>>
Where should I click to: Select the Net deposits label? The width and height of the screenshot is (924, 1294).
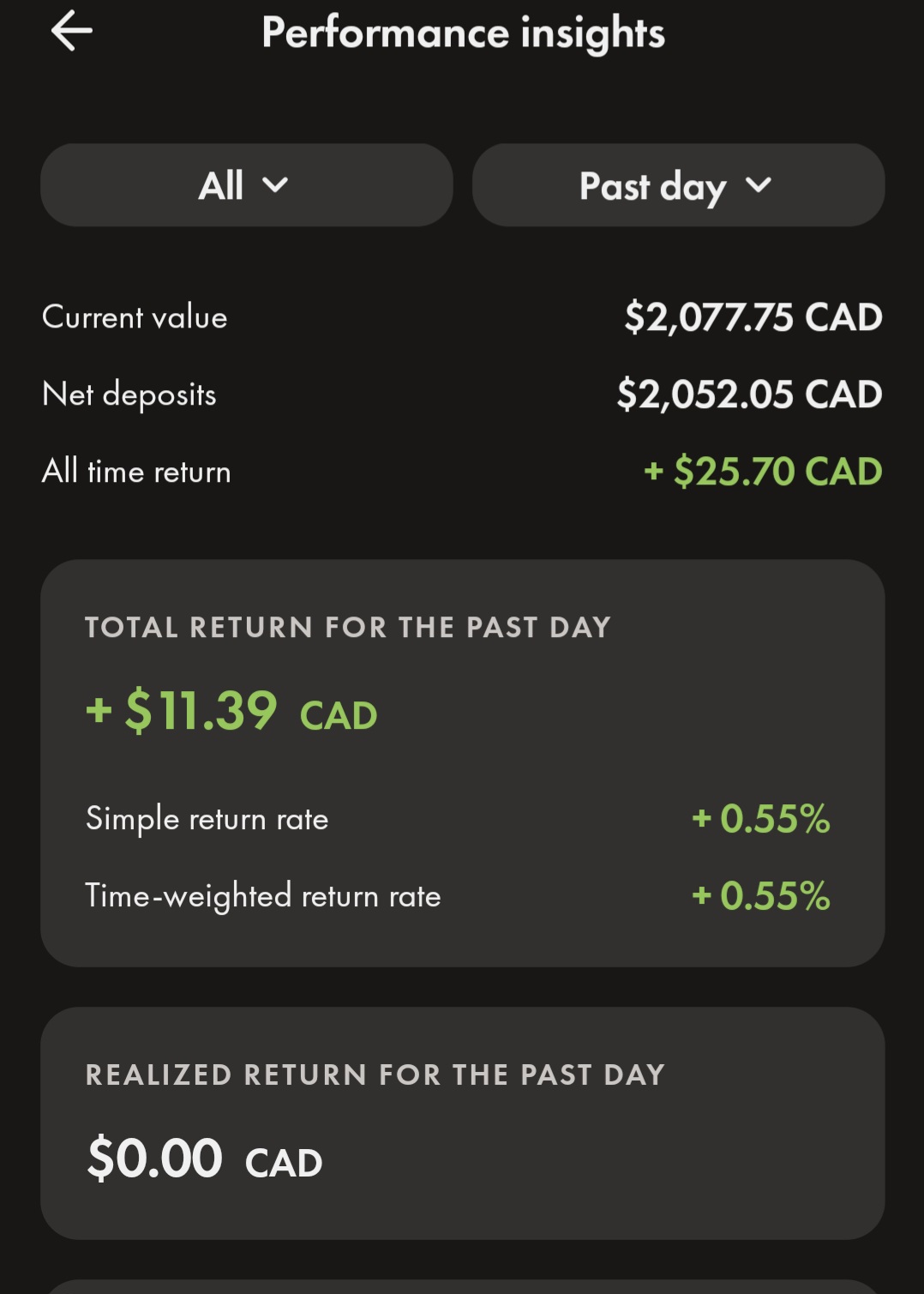coord(129,394)
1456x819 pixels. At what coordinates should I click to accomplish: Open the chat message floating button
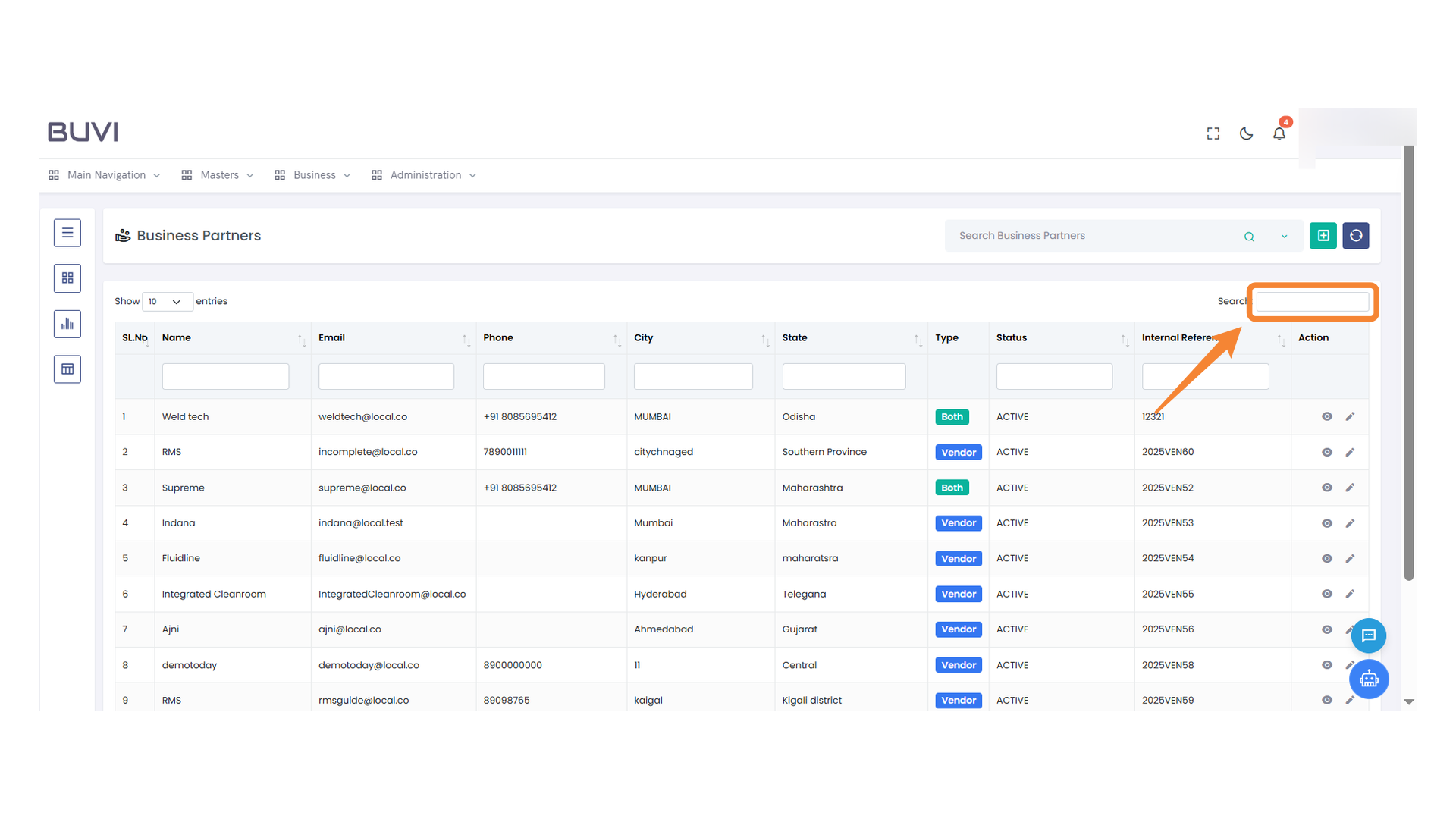pyautogui.click(x=1369, y=635)
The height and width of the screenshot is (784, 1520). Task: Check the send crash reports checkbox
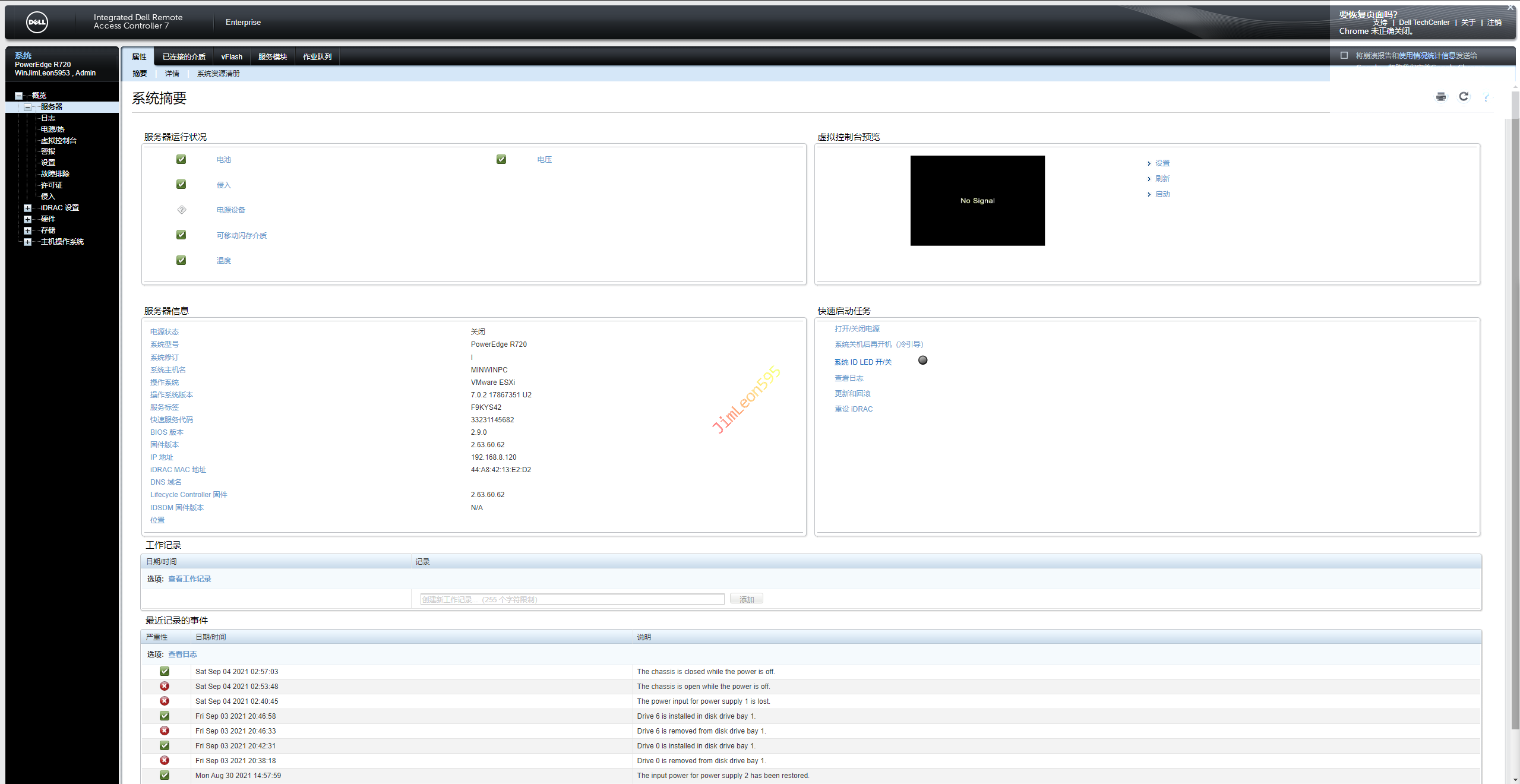coord(1344,55)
<<
Problem requirements.
Copy out every entry above word for word, and leave the pictures out.

Exercise answer.
Where should I click to: Select the Net deposits label? The width and height of the screenshot is (924, 1294).
coord(129,394)
1456x819 pixels. At what coordinates should I click to accomplish: Open the chat message floating button
pyautogui.click(x=1369, y=635)
The height and width of the screenshot is (784, 1520). Task: Check the send crash reports checkbox
coord(1344,55)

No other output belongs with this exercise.